There is a patchiness about the progression of the book. I am not sure what the book was meant to be. The first half of the book is a meandering walk through of Jean Louis Finch’s vacation. She walks round with her boyfriend visiting and reliving old incidents. They have some charm but it leads nowhere. It almost feels like prose to fill up the pages. The writing is sketchy as well. There is none of the polished elehance of prose that was evident in Mockingbird.
Then well into the second half of the book, we get into the real conflict the book was actually meant to be about – her discovery that her father is not the liberal-minded God-like man she had imagined. A quarter of the book following this discovery is about her sense of desolation, frustration and anger. Her faith is ishaken, she questions haer roots. For a while, it is suppressed emotions. Then she opens out her frustrations to her uncle, boyfriend and finally, her father. These were unquestionably the best parts of the book. But mind, the depth of Scout’s despair can be felt only if you have read and watched “To kill a mockingbird” a few times. Atticus Finch is as much a God-like figure to us as he is to his daughter. We feel the sense of let-down as severely as his daughter. You feel as angry and as frustrated as the daughter. I felt every word she screams to her father.

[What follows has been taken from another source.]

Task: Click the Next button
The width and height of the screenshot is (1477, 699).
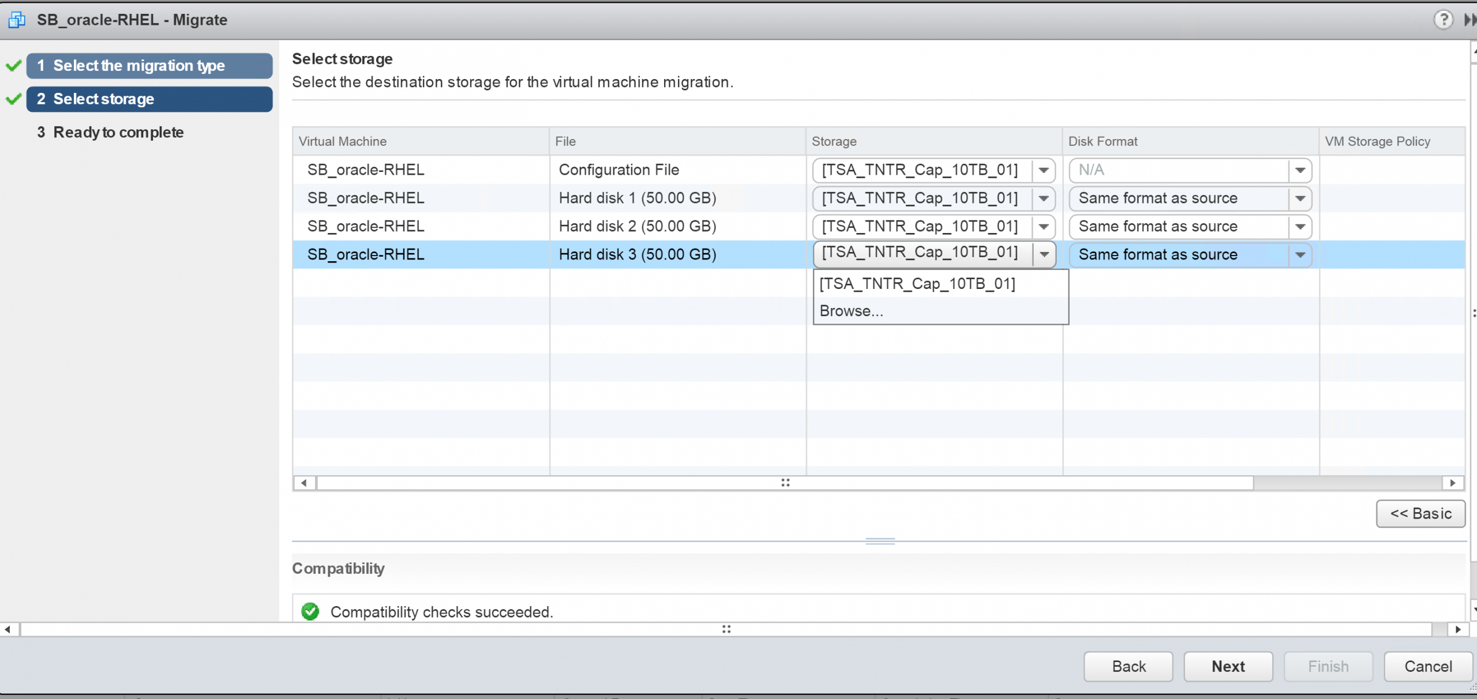Action: pyautogui.click(x=1228, y=666)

This father-daughter scene sets up the scene for a potentially great climax. But it never comes. That was another huge let-down for me. Out of nowehere comes Finch the uncle, puches her on her mouth – and suddenly, the world has become different. Atticus aint as bad as she had thought, her uncle loved her Mom, she wont marry a negro anyway.. sh what is the whole thing about? I felt very let-down by Ms Lee. She had it going and then she beats a cowardly retreat. Hence, I end up empatchizing or sympathizing with none, not particularly liking anyone and discovering everyone in the book is eventually selfish with a narrow view of the world.
I learnt that this was the first book written by Ms Lee that was rejected by a publisher and the editor worked with her to rework the idea to make it a “To kill a mockingbird”. As I said, I am not a huge fan of Mockingbird either but really, you have to admire the editor who managed to draw the best out of Ms Lee’s idea.